The financial situation of hospitals is tight and directly constrains their ability to invest. Margins are shrinking, even as the need to train staff, renew equipment and integrate new technologies continues to grow. I often cite a German chancellor who said: “Today’s profits are tomorrow’s investments and the jobs of the day after tomorrow.” Yet according to PwC, two-thirds to three-quarters of hospitals fail to reach the 10% EBITDA break-even threshold, and many have an equity deficit. Reports from ZKB also show the chronic inability of hospitals to finance investments from operating cash flow.
At the same time, administrative requirements and tariff cuts further intensify the pressure. Private hospitals, without access to public subsidies, must shoulder this burden alone, while public institutions are supported by tax revenues, often in ways that remain invisible to taxpayers. In this context, every franc invested in administration, in controls or in responses to insurers, is one franc less for improving care quality, training staff, and maintaining medical excellence. If nothing changes, we risk cutting off the very branch we sit on.
In your view, to what extent could new technologies and smart tools transform coding and ease the invoicing process?
Without a doubt, they will enable the coding profession to evolve. With tools capable of reading and interpreting medical documents with very low error rates, many simple cases can already be coded automatically. This will improve quality in the long run and, above all, free coders to focus on complex cases that require real dialogue with surgeons and specific medical expertise. AI will not replace humans, but it will absorb volume so that expertise can be applied where it delivers the greatest value.

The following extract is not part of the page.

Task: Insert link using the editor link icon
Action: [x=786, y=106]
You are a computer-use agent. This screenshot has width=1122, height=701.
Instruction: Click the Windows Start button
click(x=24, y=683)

Furthermore, such technologies could thoroughly modernise the administrative process from pre-authorization to payment. Today, we are still in the “stone age”: approval of coverage, insurance class, and services must be confirmed with multiple parties – the canton, physician, insurer, patient, institution. Even once care has been delivered, additional checks are carried out to confirm that the act was performed. This is a major drain of time and energy on non-medical tasks. Technological solutions could simplify this dramatically: once a service is accepted and delivered, payment should occur automatically. Tools like blockchain could provide the necessary traceability and significantly reduce administrative costs tied to pre- and post-service checks.
Better cooperation between stakeholders would be required. Do you think this is realistic?

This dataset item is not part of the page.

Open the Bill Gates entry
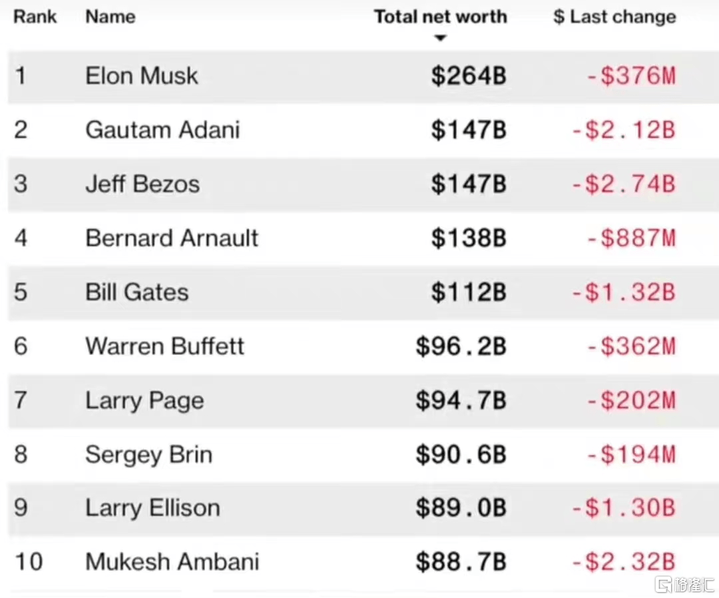This screenshot has height=598, width=719. coord(137,292)
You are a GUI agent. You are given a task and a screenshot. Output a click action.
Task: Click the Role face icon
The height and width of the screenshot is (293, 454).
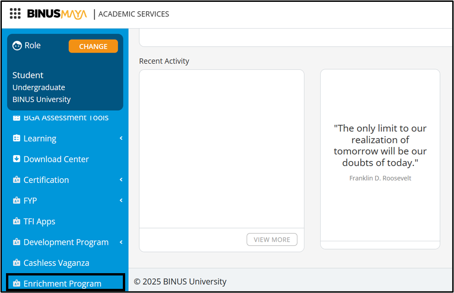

Yes, I believe it is possible. At some point, a canton and an insurer will see the value of launching a pilot project, and we would be very eager to participate. If it helps reduce administrative costs for both sides, there should be no hesitation.
Would an external actor be necessary to bring stakeholders together or initiate this dialogue?

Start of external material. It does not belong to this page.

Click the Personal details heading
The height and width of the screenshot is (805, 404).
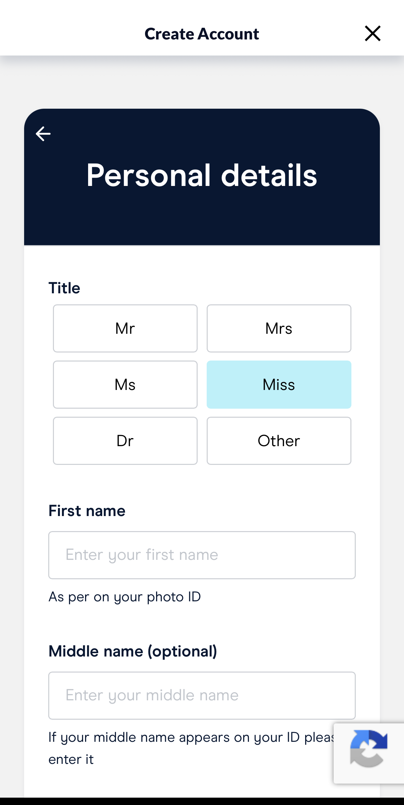click(202, 175)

I don’t believe that is strictly necessary. What matters is bringing the right people to the table: a physician, a patient, a cantonal representative, an insurer, and a healthcare institution. The key is simply to try. It should not be complicated to implement, and it could finally allow us to digitise the entire administrative process surrounding hospitalisation.
There is a lot of discussion about Swisscoding in the inpatient setting, but we should not forget that outpatient volumes are a hundred times greater. While the potential for efficiency gains in inpatient care is clear, given its administrative complexity, outpatient care would also be an ideal ground for innovation. This could involve actors such as the Caisse des médecins (Medical Fund), invoicing organisations like Asteriks or VVG+, Medicalculis, or even external providers such as PwC or ELCA, who could spearhead a new concept. There is no shortage of ideas or partners – what is needed is the collective will to take the step forward.